計画運休でも会社に行く日本人、働き方改革は本当に進むのか?

2019年12月23日 09時00分更新

どこでも働くためには業務のクラウド化が急務になる

── 後半では、モバイルワークやテレワークをどう実践していくか、その安全性をどう確保するかという観点でお話を伺います。

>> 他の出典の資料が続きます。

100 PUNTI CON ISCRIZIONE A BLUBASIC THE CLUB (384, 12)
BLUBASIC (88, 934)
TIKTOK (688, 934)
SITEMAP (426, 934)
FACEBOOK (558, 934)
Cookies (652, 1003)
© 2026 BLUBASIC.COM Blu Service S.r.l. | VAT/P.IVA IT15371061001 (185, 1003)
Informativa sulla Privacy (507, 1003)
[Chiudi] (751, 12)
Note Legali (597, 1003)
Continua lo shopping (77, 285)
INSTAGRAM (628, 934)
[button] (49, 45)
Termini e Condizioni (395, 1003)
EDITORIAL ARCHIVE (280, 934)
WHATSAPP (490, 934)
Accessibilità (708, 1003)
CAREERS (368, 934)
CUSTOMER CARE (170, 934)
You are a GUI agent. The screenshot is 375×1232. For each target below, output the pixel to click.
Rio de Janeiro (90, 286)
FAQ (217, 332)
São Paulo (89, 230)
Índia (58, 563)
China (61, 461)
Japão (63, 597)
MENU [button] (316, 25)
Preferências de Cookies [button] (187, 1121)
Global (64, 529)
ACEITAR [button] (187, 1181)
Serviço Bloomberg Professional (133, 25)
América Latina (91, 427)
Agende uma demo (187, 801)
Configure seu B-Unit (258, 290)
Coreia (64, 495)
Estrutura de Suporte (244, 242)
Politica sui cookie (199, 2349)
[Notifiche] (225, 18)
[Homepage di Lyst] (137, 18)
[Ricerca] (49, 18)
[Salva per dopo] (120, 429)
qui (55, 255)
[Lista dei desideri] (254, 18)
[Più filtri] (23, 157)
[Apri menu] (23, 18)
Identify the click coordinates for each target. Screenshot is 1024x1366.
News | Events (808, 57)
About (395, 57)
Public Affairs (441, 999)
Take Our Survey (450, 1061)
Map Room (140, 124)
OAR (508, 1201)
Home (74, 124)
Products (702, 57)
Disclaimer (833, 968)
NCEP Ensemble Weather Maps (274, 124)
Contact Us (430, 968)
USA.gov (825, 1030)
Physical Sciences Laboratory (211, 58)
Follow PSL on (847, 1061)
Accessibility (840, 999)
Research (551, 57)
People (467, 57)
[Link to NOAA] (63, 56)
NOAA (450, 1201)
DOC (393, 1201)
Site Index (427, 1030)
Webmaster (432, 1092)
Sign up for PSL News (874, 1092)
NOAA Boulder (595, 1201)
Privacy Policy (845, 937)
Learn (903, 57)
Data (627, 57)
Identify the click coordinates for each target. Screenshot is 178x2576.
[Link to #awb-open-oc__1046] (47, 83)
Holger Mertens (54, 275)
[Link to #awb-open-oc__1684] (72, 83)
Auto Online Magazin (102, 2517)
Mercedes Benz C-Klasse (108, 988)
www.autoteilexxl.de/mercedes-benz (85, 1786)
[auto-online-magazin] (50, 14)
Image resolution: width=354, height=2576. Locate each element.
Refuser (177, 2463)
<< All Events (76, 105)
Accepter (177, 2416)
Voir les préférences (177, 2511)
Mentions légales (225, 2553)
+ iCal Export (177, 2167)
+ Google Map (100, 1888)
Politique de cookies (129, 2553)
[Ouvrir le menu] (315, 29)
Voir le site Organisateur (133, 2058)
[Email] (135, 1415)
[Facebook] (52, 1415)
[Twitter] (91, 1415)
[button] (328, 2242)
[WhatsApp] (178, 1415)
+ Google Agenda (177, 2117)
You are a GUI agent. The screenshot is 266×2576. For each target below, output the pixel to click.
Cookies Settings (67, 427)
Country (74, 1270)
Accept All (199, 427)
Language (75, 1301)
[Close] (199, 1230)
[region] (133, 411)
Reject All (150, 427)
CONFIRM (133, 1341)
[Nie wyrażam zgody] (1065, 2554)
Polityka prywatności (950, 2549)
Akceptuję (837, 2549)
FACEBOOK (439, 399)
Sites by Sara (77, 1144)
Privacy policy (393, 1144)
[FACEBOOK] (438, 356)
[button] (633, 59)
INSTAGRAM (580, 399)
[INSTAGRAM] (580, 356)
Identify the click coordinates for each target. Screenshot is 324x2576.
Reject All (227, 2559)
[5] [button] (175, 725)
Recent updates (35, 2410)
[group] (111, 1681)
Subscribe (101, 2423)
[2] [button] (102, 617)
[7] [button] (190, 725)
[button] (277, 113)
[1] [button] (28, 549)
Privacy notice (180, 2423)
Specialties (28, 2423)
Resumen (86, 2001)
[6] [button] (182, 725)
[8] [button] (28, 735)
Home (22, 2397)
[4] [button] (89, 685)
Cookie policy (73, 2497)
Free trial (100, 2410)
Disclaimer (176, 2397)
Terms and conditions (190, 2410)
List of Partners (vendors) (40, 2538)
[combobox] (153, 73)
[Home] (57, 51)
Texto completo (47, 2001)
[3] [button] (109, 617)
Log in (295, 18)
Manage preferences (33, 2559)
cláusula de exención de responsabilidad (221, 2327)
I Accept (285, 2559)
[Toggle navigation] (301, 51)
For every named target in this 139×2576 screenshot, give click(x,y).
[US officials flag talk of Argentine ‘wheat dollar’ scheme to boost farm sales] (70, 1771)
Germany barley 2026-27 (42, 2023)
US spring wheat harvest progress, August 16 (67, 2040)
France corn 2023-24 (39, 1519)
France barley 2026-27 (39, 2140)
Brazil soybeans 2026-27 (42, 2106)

櫻井 「業務を止めないという観点では、やはりSaaSの導入が早道でしょう。一般的なオフィスワークであれば、すでに大半をクラウド上で済ませることができます。また、ある程度著名なSaaSであれば、SLA(Service Level Agreement)が設定されており、サービスを停止させず、快適に使い続けられます。今後は日本のお客様の間でも、従来オンプレミスで稼働していた業務系アプリケーションがどんどんクラウド化していくことでしょう」

── オフィスワークのすべてをSaaSに変えていくことは可能でしょうか?

櫻井 「社内で実施するような、オフィス業務に限って言えば、どの職種でも移行は難しくないと考えています。懸念があるとすれば、人事情報や個人情報をインターネット上に置くことへの抵抗感です。また、高いセキュリティレベルを要求する業種やお客様の中には、データの所在が国内にあるかなどを条件とする組織や企業もあるでしょう」

── セキュリティの担保という意味で、マカフィーが実施していることは?

櫻井 「弊社のMVISION Cloudでは、CASB(Cloud Access Security Broker)の機能が提供されています。数百人規模の専任リサーチャーを置き、全世界の2万7000件を超えるクラウドサービスがデータをどのように保存し、活用しているかを調べ、その安全性を評価しています。

 従業員が、危険性のあるサービスにアクセスしている場合は、管理者がそのアクセスを遮断できます。逆に、IT部門が把握していなかったが、従業員の半分以上が利用しているサービスがあれば、それを会社が認めたサービスとすることもできます。また、既にIT部門が把握し使用を許可しているサービスがあった場合には、そのサービス上でどのようにデータが扱われているかを監視し、危険な取扱いがあった場合にはアラートを上げたり、制御したりすることもできます。われわれはこういった機能を有するサービスを提供しており、企業からのニーズも増えています」

クラウドの安全性には業界標準が用意されている

── クラウドサービスの安全性の評価というのはどのようなものですか?

櫻井 「評価項目は、業界団体のCSA(Cloud Security Alliance)が、クラウドセキュリティ対策上重要と定めているものを参考に決められています。つまり、業界スタンダードに則った内容となります。具体的には、データが暗号化して保存されているか、所有権を移管せずにユーザーのままになっているかなど、およそ50の評価項目があります。これに基づき、マカフィーの専門チームが、クラウドサービスを評価し、1(リスク低)~ 9(リスク高)の範囲で点数付けをします。この結果は、IT導入の際の判断基準として、そのまま上層部に報告できる点も評価されています。われわれは、今後もその質を高め、評価を増やしていきたいと考えています」

── 働き方が自由になれば、多様な場所から多様なサービスを利用する機会が増えていきます。データ交換の柔軟性を広げつつ、その安全性を担保することは不可避になることでしょう。本日はありがとうございました。